* **Task instructions**
Those lines of the data that hold the word "display" are to be copied out.

* **Exercise materials**
==================================================

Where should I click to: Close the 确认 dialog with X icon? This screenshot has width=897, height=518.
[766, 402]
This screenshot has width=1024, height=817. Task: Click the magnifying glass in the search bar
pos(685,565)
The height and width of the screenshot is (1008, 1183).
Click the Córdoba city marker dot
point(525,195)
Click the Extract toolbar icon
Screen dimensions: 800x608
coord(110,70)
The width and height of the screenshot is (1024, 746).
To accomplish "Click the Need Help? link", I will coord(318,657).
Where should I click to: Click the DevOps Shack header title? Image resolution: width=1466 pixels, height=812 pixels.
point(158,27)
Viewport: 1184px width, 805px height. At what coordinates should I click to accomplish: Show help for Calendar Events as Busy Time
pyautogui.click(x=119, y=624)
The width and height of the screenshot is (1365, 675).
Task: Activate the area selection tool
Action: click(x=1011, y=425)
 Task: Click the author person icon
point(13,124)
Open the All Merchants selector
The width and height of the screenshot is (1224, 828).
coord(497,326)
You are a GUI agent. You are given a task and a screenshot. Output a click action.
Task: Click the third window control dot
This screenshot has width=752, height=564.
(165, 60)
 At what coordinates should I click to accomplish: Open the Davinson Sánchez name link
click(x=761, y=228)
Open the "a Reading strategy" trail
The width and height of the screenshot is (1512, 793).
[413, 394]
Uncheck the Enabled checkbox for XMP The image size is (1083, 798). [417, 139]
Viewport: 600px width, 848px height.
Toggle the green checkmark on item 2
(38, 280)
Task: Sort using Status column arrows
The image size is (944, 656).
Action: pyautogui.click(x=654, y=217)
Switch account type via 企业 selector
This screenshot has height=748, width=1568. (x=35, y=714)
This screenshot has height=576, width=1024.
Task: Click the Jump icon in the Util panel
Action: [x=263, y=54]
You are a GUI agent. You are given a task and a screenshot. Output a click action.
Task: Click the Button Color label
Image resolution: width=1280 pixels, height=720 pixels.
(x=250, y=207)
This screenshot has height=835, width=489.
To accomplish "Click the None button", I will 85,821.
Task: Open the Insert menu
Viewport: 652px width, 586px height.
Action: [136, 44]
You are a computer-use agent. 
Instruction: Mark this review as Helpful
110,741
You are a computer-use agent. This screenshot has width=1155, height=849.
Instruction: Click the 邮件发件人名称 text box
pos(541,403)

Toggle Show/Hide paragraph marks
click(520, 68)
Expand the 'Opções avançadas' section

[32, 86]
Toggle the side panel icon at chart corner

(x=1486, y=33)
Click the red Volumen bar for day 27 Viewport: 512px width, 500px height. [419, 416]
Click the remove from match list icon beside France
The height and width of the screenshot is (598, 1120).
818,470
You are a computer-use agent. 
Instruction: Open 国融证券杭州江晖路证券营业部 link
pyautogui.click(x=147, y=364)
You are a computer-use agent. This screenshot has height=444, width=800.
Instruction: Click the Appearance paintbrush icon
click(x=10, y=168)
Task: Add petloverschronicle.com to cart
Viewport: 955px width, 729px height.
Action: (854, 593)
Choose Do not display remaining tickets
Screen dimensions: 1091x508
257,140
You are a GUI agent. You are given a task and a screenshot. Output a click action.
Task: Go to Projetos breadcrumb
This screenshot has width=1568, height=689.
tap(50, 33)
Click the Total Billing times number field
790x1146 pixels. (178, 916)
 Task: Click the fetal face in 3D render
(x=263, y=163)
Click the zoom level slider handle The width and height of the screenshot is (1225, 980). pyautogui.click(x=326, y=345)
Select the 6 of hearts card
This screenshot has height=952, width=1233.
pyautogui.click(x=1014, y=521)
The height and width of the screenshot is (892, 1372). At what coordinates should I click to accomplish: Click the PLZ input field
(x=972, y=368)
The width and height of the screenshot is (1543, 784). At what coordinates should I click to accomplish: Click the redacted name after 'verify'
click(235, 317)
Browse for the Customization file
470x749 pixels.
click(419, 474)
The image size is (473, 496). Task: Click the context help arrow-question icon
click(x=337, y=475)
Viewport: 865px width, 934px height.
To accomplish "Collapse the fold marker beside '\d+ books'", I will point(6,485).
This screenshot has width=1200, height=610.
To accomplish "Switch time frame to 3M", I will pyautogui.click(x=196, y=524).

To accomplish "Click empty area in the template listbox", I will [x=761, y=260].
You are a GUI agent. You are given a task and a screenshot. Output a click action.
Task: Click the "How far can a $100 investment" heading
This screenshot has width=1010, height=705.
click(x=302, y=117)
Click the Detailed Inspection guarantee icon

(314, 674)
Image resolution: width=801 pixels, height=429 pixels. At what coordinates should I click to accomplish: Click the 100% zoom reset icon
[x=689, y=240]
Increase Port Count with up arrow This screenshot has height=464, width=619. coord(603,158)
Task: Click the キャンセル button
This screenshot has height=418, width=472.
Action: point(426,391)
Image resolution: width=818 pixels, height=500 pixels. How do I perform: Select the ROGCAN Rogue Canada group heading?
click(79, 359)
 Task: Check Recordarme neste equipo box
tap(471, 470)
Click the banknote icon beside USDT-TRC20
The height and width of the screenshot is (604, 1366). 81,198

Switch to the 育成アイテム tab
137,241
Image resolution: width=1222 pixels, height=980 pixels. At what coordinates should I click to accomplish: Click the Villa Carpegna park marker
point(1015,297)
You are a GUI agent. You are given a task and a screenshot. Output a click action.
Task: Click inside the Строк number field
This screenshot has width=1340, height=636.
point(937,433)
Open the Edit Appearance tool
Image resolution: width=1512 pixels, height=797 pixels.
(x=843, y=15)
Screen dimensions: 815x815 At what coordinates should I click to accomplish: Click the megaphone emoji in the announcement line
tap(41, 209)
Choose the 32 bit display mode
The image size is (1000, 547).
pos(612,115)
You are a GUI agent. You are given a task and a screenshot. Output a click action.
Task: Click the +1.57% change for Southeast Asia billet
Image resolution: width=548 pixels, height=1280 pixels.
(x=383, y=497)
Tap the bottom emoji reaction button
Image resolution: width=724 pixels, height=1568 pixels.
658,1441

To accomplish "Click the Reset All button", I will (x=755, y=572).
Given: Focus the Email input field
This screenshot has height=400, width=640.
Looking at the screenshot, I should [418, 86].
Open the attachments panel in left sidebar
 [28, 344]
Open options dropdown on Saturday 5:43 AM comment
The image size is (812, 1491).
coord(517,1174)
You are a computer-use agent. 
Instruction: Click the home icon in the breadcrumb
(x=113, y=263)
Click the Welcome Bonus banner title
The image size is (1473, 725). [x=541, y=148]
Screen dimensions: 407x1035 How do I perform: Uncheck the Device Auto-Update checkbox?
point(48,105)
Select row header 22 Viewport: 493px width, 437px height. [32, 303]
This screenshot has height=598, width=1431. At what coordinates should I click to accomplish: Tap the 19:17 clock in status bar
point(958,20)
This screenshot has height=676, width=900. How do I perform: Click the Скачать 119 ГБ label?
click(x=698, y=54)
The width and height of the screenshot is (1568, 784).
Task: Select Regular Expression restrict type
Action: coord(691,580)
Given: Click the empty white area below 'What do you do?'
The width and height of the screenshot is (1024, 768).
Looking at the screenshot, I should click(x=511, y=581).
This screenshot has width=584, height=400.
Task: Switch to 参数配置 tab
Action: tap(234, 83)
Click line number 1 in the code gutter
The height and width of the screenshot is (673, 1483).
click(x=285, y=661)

==================================================

* **Task result**
Choose Do not display remaining tickets
Choose the 32 bit display mode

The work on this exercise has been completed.